Brooks - Cool shoes and stuff

 

 
 

On what can only be described as a super-duper night for running, both our teams put in solid efforts to keep our final prospects alive. Due to upcoming Victorian championships and the Canberra Grand Prix this weekend, numbers were down across the board. Given that last week’s results are as yet unavailable on the AV website, what hope this week?

The women started the night without auspicion? having no walker and one hundred runner. All of a sudden it appears that our depth is out the window, but fear not, all will hopefully be fine come finals time. Luckily, Emma Cochrane held the team glory early on with a second place finish to Elly Hutton of Doncaster. At the same time in an immaculately raked Triple Jump pit, Jeanette Bowles showed off her biggest hop in town, leaping to 12:20 in the event. More importantly, Jeanette appeared to get through the night without injury, which makes us all very happy.
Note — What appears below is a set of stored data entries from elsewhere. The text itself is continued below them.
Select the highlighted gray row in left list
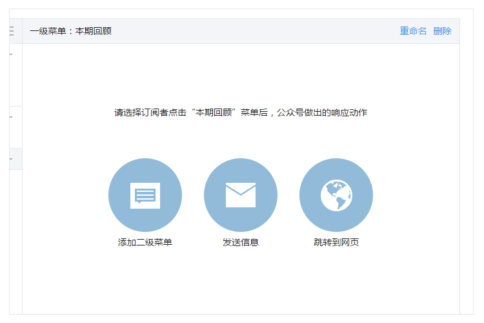 [15, 159]
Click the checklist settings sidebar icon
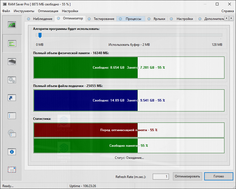The width and height of the screenshot is (236, 189). click(12, 116)
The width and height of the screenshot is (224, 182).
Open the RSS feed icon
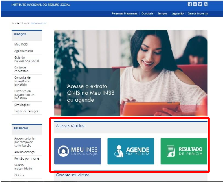click(x=206, y=4)
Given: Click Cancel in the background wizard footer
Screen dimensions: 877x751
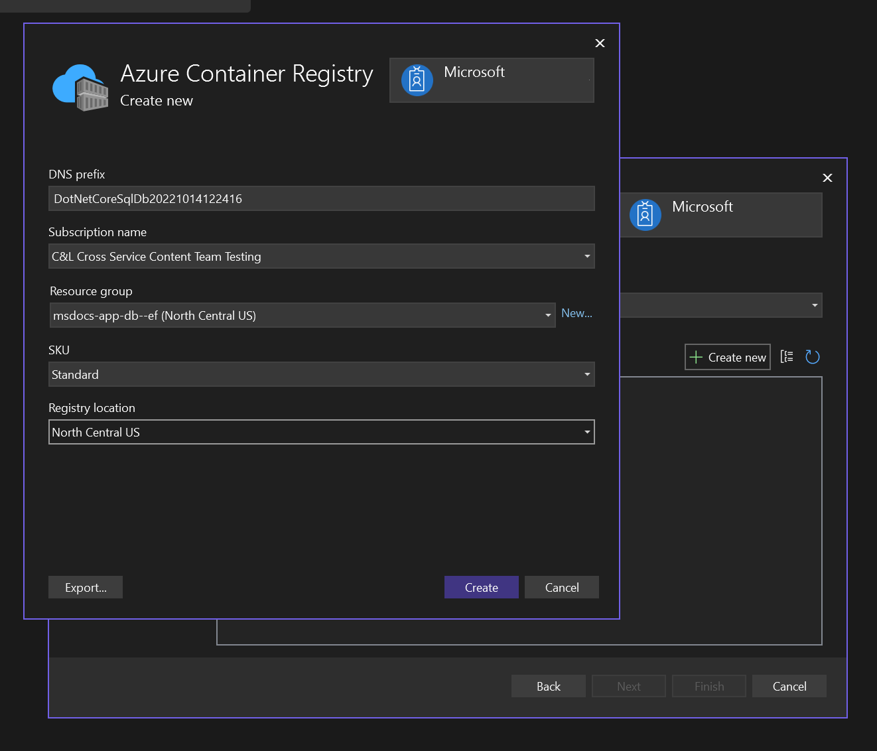Looking at the screenshot, I should point(789,687).
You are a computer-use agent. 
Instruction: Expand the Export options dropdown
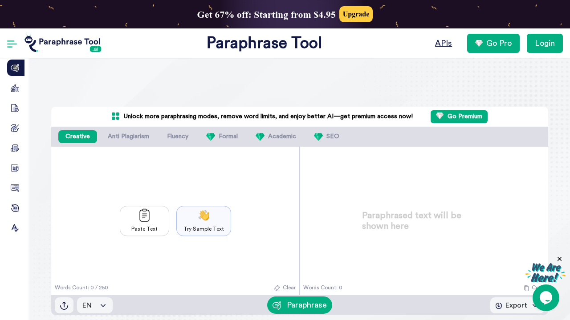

Similar happiness when an ever-smiling Tessa Densley turned up unannounced and offered to compete in four events for the night, jumping 1:75 in the High Jump and running 16.34 for the hurdles in the official Bayside colours. If only she would return her unofficial Bayside top, all would be well with the world.

In the Javelin, Tessa’s throwing companion was Natasha De Niese, one of those unheralded athletes who exists in the Bayside world under the cover of darkness. Whilst Tash doesn’t make too many appearances at Bayside central (she wasn’t alone last night), she always gives her best on the Javelin runup, particularly last night where she threw over 42 metres, which is getting very close to pb conditions.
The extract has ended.